- **Problem to work on**: Rewrite the material from the line containing "The image size" through the end, replacing "location" with "position" and changing nothing else. Leave the pictures out of your version.

- - - - - - -

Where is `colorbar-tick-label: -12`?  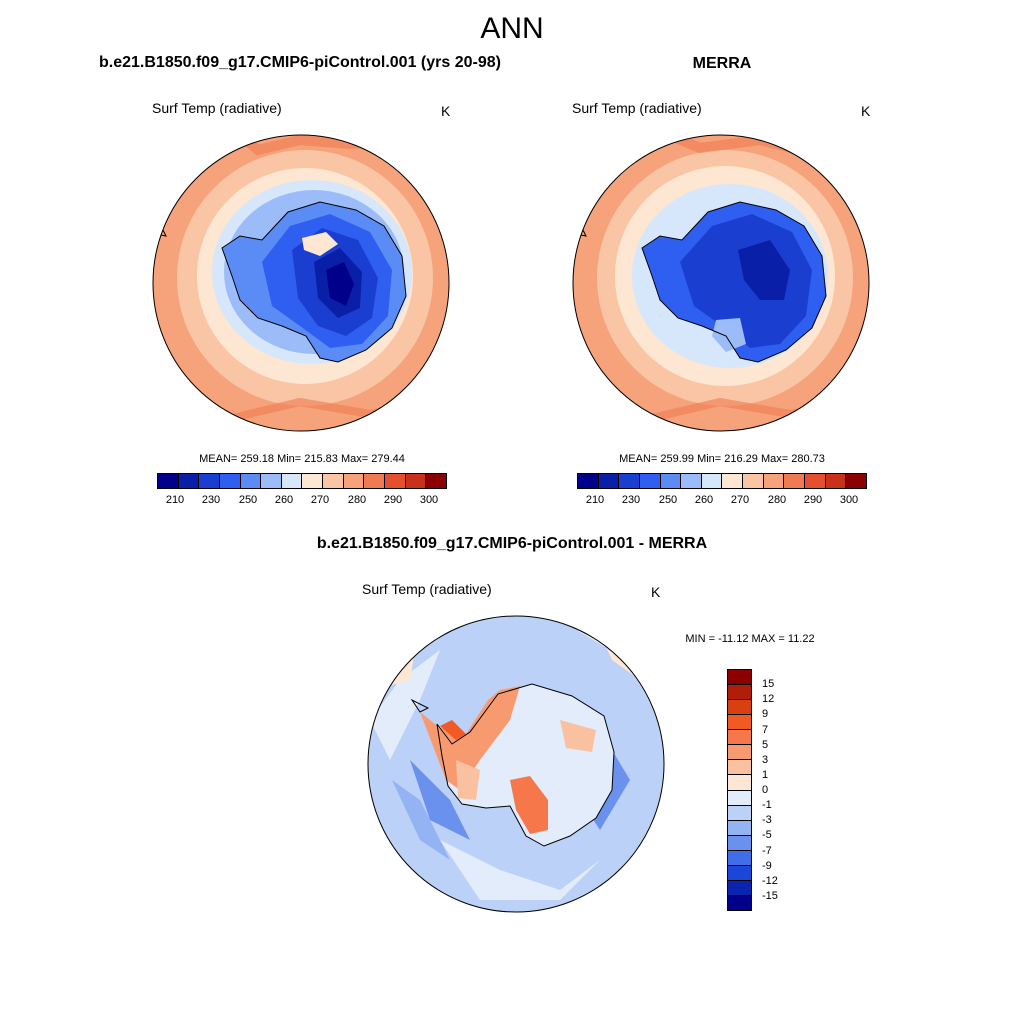
colorbar-tick-label: -12 is located at coordinates (770, 880).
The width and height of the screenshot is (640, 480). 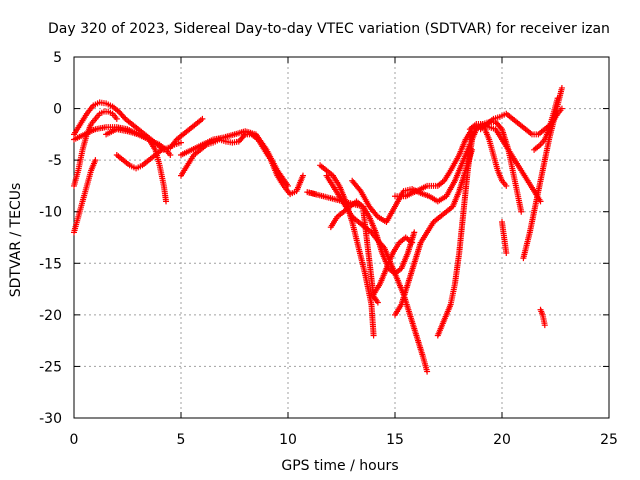 I want to click on x-tick-label: 15, so click(x=395, y=440).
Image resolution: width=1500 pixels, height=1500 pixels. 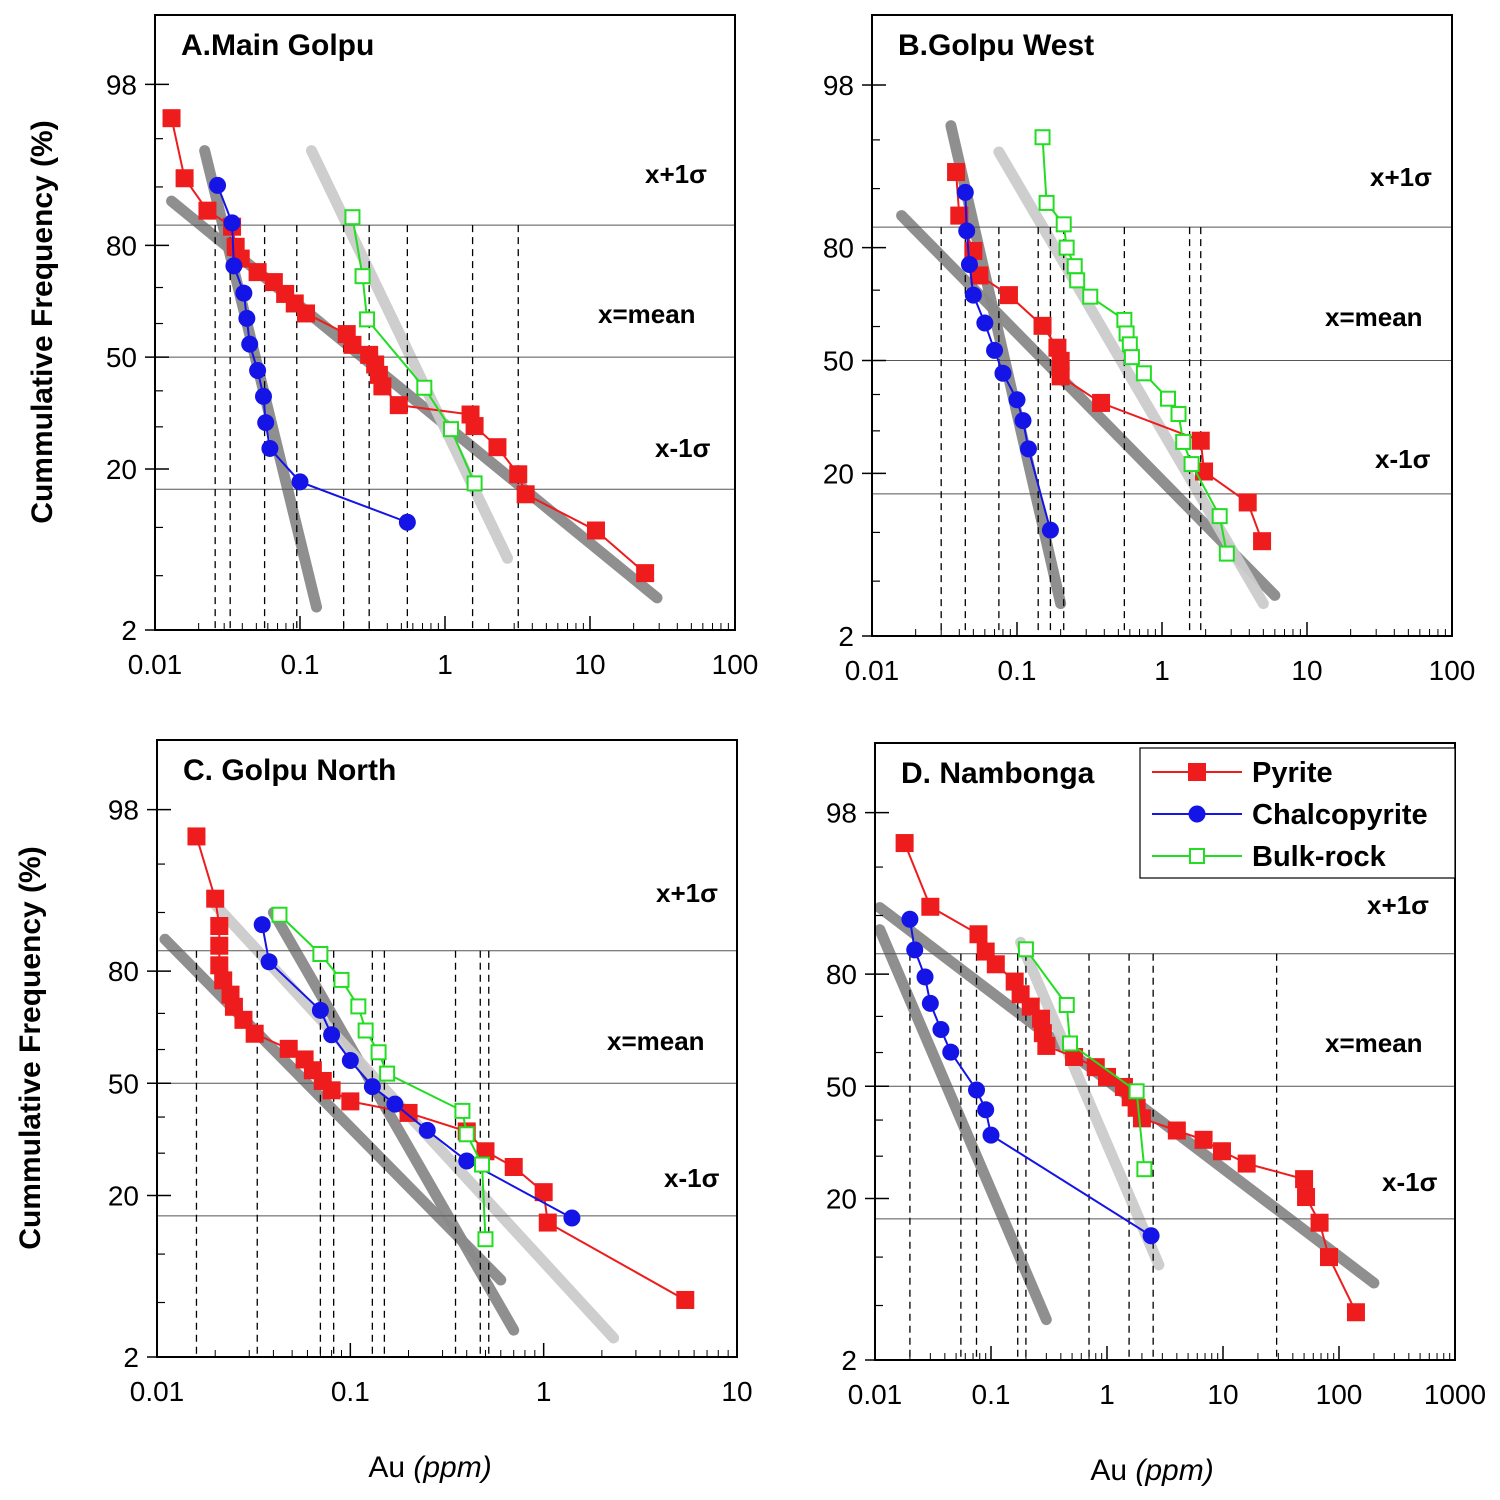 What do you see at coordinates (996, 46) in the screenshot?
I see `panel-title: B.Golpu West` at bounding box center [996, 46].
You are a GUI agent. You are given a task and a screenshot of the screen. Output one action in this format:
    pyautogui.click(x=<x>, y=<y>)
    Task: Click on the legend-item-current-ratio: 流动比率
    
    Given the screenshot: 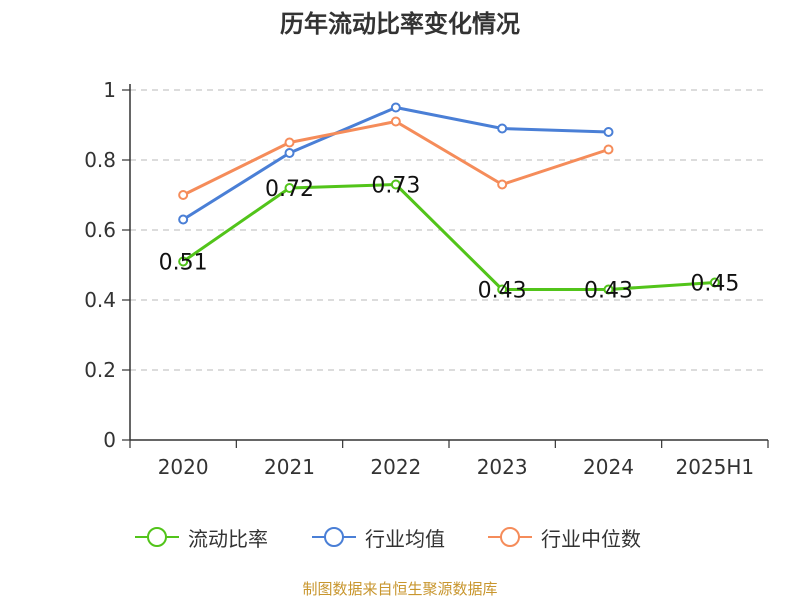 What is the action you would take?
    pyautogui.click(x=201, y=537)
    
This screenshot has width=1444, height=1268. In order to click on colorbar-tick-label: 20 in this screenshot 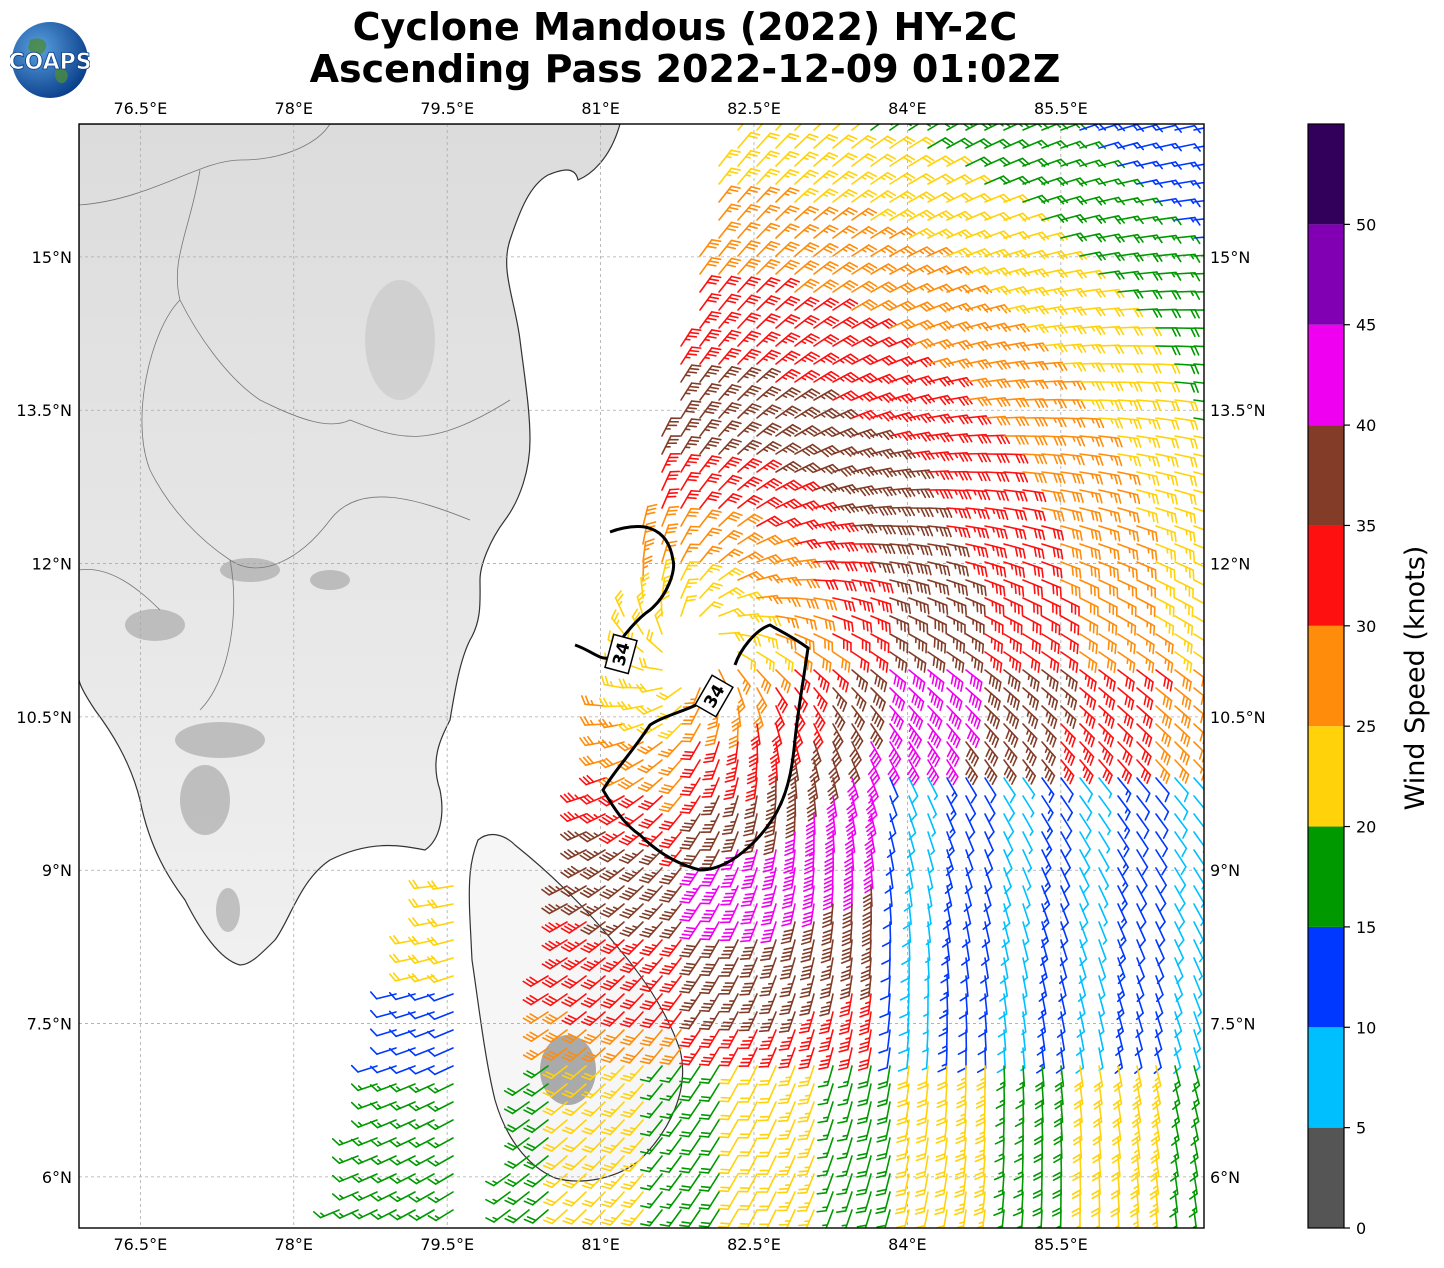, I will do `click(1366, 828)`.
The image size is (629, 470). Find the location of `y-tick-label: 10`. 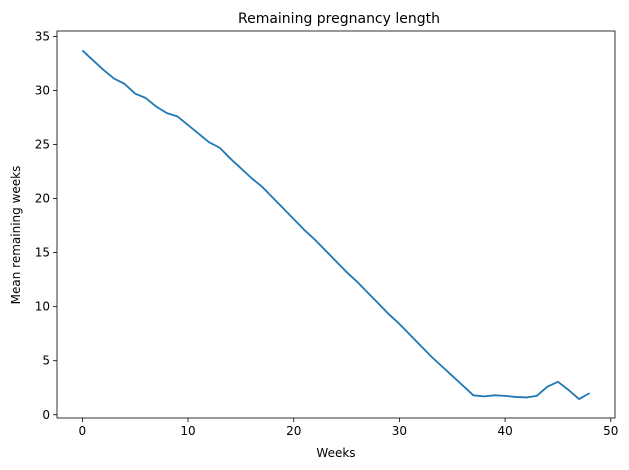

y-tick-label: 10 is located at coordinates (42, 307).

- - - - - - -

- **Task output**:
The image size is (629, 470). Find the position of `y-tick-label: 10`. 

y-tick-label: 10 is located at coordinates (42, 307).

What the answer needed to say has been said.